Las horas pasan rápido en la terminal y me entero del problema político de la pequeña ciudad que pinta Saramago. Me recuerda a algo, a alguna realidad que probablemente soñé. Sin embargo, para cuando anuncian la salida de mi camión, los políticos de la novela aún no resuelven el grave problema del "voto en blanco" que ha dejado como ilegitima la votación de aquella ciudad imaginaria.

Al ir saliendo de mi propia ciudad, me entra un poco de nostalgia por no vivir en una más pequeña. Desde mi ventana del camión parece que la mancha urbana de México no termina nunca: aquí una fabrica de automóviles, allá un cementerio con un cristo colosal y más lejanamente, una carretera interminable bordeada de casas de interés social.

Mientras el paisaje urbano se convierte en rural, noto el ejercicio inverso en la estabilidad de la pequeña ciudad de mi novela. El "sospechosismo" se extiende como los berros en primavera... O como las fresas en un campo de Irapuato. Pero para llegar a Irapuato, aún falta mucho...

Antes debo de pasar por las afueras de San Juan del Río, Querétaro, donde las peregrinaciones son tan abundantes que podrían confundirse con la marcha de carros de los distintos partidarios de derecha y centro de la novela, que tratan de escapar al estado de sitio convocado para enfrentar la crisis.

Sin embargo, los peregrinos sanjuaneros sí encuentran lugar donde desembocar; como ríos encuentran su cauce. Los pobres personajes de Saramago pasan un vía crucis doble (la ida y la vuelta), sin propósito final más que el sacrificio por la patria, que les debe al menos una página en su historia.

Dulces son las frutas de la esperanza y ácidas las realidades. Voy llegando a Irapuato, la última parada antes del viaje de una hora hasta Guanajuato. Allí se sube una señora vendiendo tacos. Son casi las cuatro y no he comido nada desde el desayuno. Casi se me antojan las galletas secas que son la dieta diaria del Comisario que han enviado a la ciudad en labor de policía encubierto. Lo que no le envidio es tener que comprobar la culpabilidad de la mujer del médico.

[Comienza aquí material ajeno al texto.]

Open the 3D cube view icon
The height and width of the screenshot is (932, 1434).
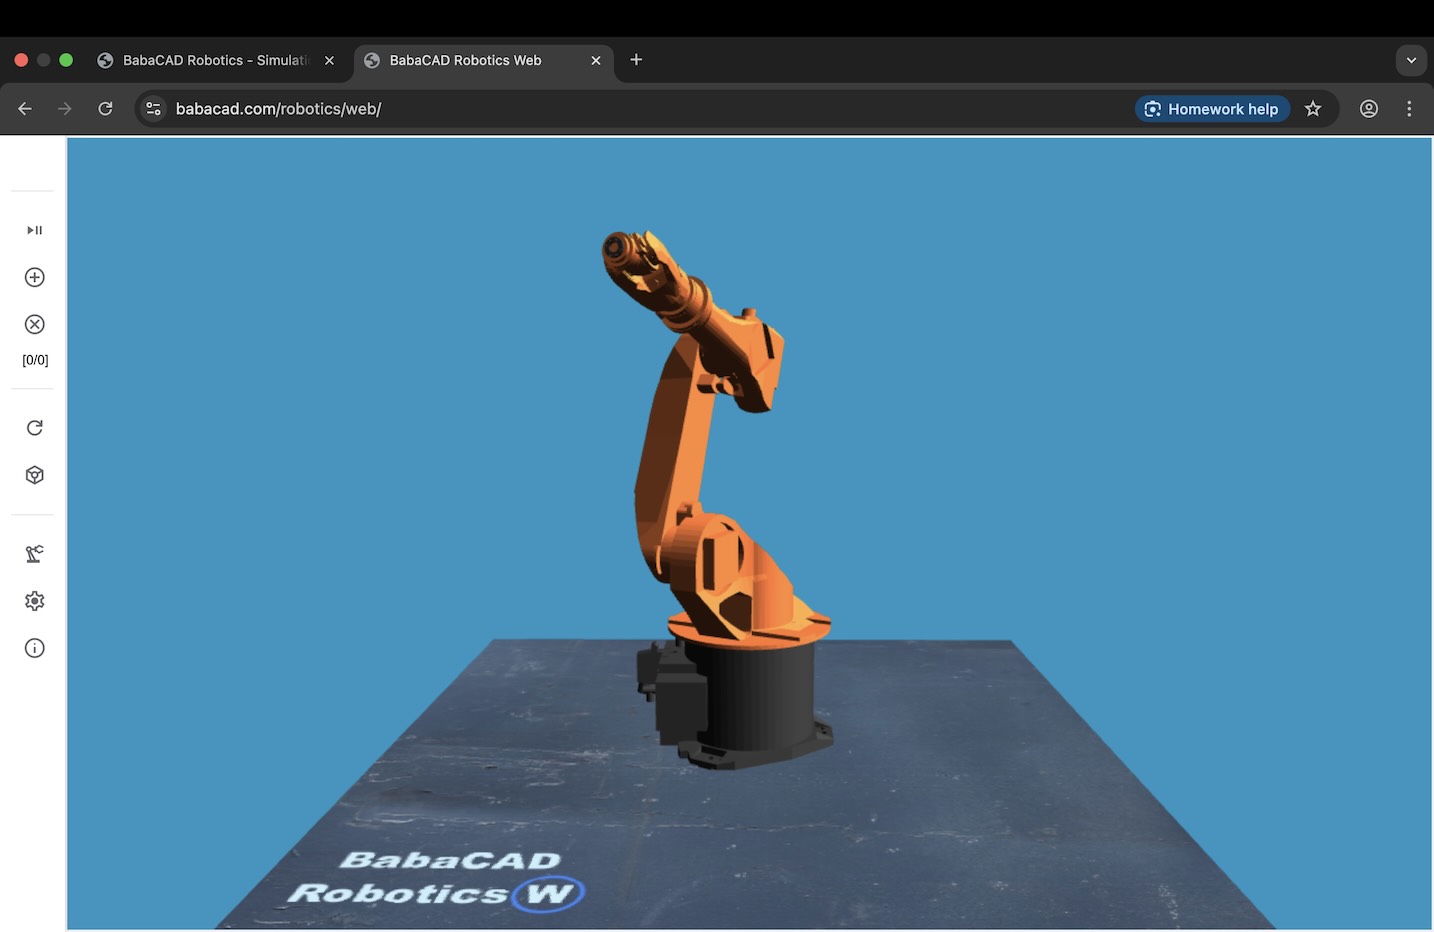pos(33,475)
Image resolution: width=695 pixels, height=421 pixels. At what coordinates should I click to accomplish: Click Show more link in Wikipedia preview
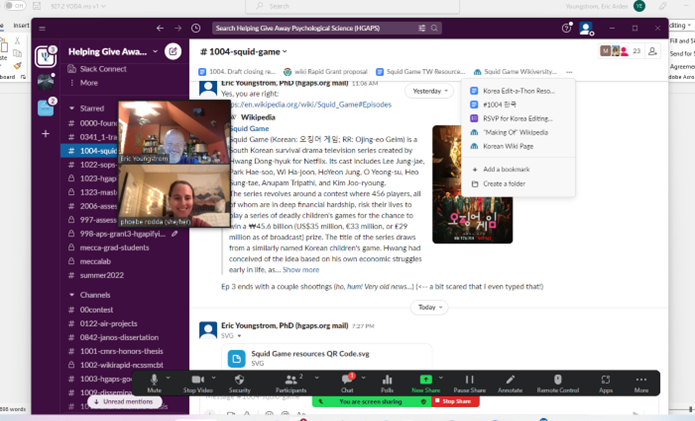[301, 270]
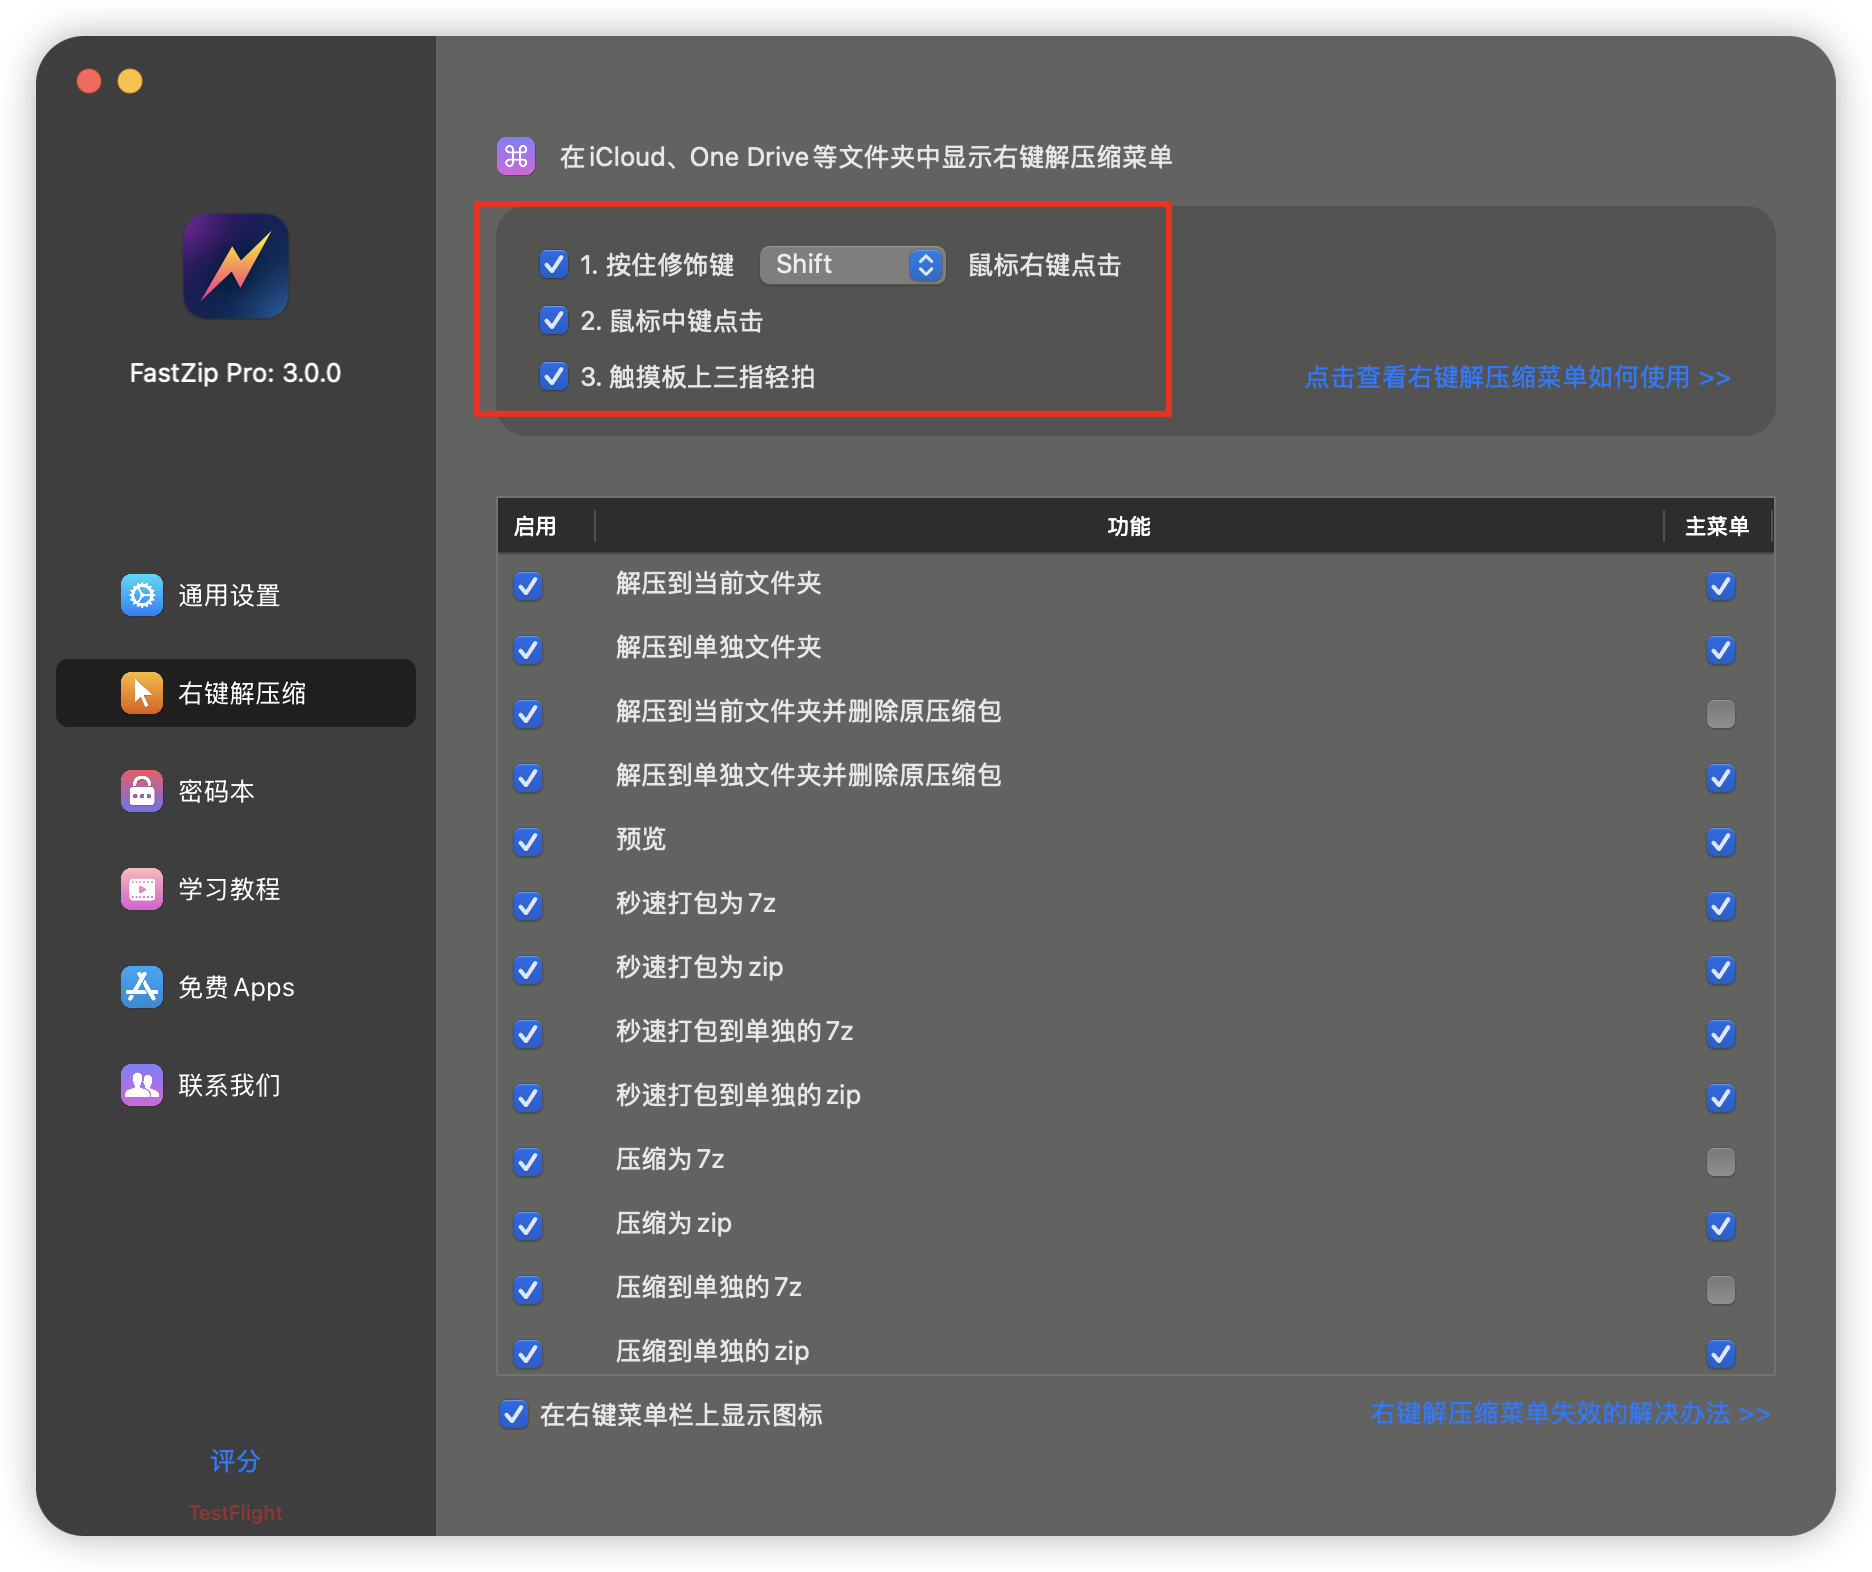This screenshot has width=1872, height=1572.
Task: Switch to 通用设置 in the sidebar
Action: click(228, 595)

La mujer del médico me agrada. Miro alrededor, entre los pasajeros. Quisiera levantarme y buscar a alguien que me inspire tanta confianza como la mujer del médico.

Desafortunadamente, sé que no vendrá un perro a secarme las lágrimas cuando termino de leer el libro. Por disposición oficial, no suben perros dentro del autobús.

Llego a Guanajuato y cierro el libro. La estación es tan pequeña como una caja de zapatos. Me espera la cara conocida de un viejo amigo:

-¿Has venido llorando?

-Sólo un poco. Es que acaba de morir una vieja amiga mía.

Desconcierto. Pero no me detengo a explicarle. Mi estancia durará bastante, podré contarle. Podrá incluso conocer a mi amiga a través de los trazos que Saramago ha dejado, como huellas del camino que hemos recorrido juntas.